* Your instructions
Print the records below exactly as they appear.

--- --- ---

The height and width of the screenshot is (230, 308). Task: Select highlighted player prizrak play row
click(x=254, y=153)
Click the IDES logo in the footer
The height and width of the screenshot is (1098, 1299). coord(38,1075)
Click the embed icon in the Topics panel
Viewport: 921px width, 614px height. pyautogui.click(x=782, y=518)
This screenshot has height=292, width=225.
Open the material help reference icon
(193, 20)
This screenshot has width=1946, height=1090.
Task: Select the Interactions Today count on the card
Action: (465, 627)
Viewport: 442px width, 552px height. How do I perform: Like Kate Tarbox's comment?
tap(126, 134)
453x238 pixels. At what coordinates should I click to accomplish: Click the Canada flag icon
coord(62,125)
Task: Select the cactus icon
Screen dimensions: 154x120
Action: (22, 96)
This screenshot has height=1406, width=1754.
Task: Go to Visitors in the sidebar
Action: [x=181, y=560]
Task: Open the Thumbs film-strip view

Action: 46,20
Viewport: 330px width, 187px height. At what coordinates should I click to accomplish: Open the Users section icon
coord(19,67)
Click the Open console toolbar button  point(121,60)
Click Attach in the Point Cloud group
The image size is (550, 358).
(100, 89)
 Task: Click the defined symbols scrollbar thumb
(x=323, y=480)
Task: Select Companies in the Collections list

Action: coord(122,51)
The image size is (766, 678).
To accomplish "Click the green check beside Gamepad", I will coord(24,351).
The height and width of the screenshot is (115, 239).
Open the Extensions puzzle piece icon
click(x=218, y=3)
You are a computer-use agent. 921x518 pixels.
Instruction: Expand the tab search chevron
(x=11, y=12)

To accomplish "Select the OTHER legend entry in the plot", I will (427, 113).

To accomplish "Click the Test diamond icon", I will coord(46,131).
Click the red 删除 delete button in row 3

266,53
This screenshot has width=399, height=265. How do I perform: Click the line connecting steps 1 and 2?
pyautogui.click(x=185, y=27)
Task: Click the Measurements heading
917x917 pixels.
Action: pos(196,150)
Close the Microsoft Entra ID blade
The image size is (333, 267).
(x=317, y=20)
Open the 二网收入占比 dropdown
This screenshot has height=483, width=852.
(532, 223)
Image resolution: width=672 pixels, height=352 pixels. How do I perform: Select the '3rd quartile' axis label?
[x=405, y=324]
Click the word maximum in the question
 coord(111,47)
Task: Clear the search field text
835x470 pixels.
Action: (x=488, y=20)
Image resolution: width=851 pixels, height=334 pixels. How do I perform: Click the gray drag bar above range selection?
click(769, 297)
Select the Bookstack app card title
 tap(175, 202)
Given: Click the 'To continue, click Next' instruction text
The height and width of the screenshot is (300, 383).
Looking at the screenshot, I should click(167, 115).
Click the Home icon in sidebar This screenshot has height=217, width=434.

--- --- ---

* Task output
The height and width of the screenshot is (230, 308). Task: Select highlighted player prizrak play row
click(x=254, y=153)
Click the IDES logo in the footer
The height and width of the screenshot is (1098, 1299). coord(38,1075)
Click the embed icon in the Topics panel
Viewport: 921px width, 614px height. pyautogui.click(x=782, y=518)
This screenshot has height=292, width=225.
Open the material help reference icon
(193, 20)
This screenshot has width=1946, height=1090.
Task: Select the Interactions Today count on the card
Action: (465, 627)
Viewport: 442px width, 552px height. How do I perform: Like Kate Tarbox's comment?
tap(126, 134)
453x238 pixels. At what coordinates should I click to accomplish: Click the Canada flag icon
coord(62,125)
Task: Select the cactus icon
Screen dimensions: 154x120
Action: (22, 96)
This screenshot has height=1406, width=1754.
Task: Go to Visitors in the sidebar
Action: [x=181, y=560]
Task: Open the Thumbs film-strip view

Action: 46,20
Viewport: 330px width, 187px height. At what coordinates should I click to accomplish: Open the Users section icon
coord(19,67)
Click the Open console toolbar button  point(121,60)
Click Attach in the Point Cloud group
The image size is (550, 358).
(100, 89)
 Task: Click the defined symbols scrollbar thumb
(x=323, y=480)
Task: Select Companies in the Collections list

Action: coord(122,51)
The image size is (766, 678).
To accomplish "Click the green check beside Gamepad", I will coord(24,351).
The height and width of the screenshot is (115, 239).
Open the Extensions puzzle piece icon
click(x=218, y=3)
You are a computer-use agent. 921x518 pixels.
Instruction: Expand the tab search chevron
(x=11, y=12)

To accomplish "Select the OTHER legend entry in the plot", I will (427, 113).

To accomplish "Click the Test diamond icon", I will coord(46,131).
Click the red 删除 delete button in row 3

266,53
This screenshot has width=399, height=265. How do I perform: Click the line connecting steps 1 and 2?
pyautogui.click(x=185, y=27)
Task: Click the Measurements heading
917x917 pixels.
Action: pos(196,150)
Close the Microsoft Entra ID blade
The image size is (333, 267).
(x=317, y=20)
Open the 二网收入占比 dropdown
This screenshot has height=483, width=852.
(532, 223)
Image resolution: width=672 pixels, height=352 pixels. How do I perform: Select the '3rd quartile' axis label?
[x=405, y=324]
Click the word maximum in the question
 coord(111,47)
Task: Clear the search field text
835x470 pixels.
Action: (x=488, y=20)
Image resolution: width=851 pixels, height=334 pixels. How do I perform: Click the gray drag bar above range selection?
click(769, 297)
Select the Bookstack app card title
 tap(175, 202)
Given: Click the 'To continue, click Next' instruction text
The height and width of the screenshot is (300, 383).
Looking at the screenshot, I should click(167, 115).
Click the Home icon in sidebar This screenshot has height=217, width=434.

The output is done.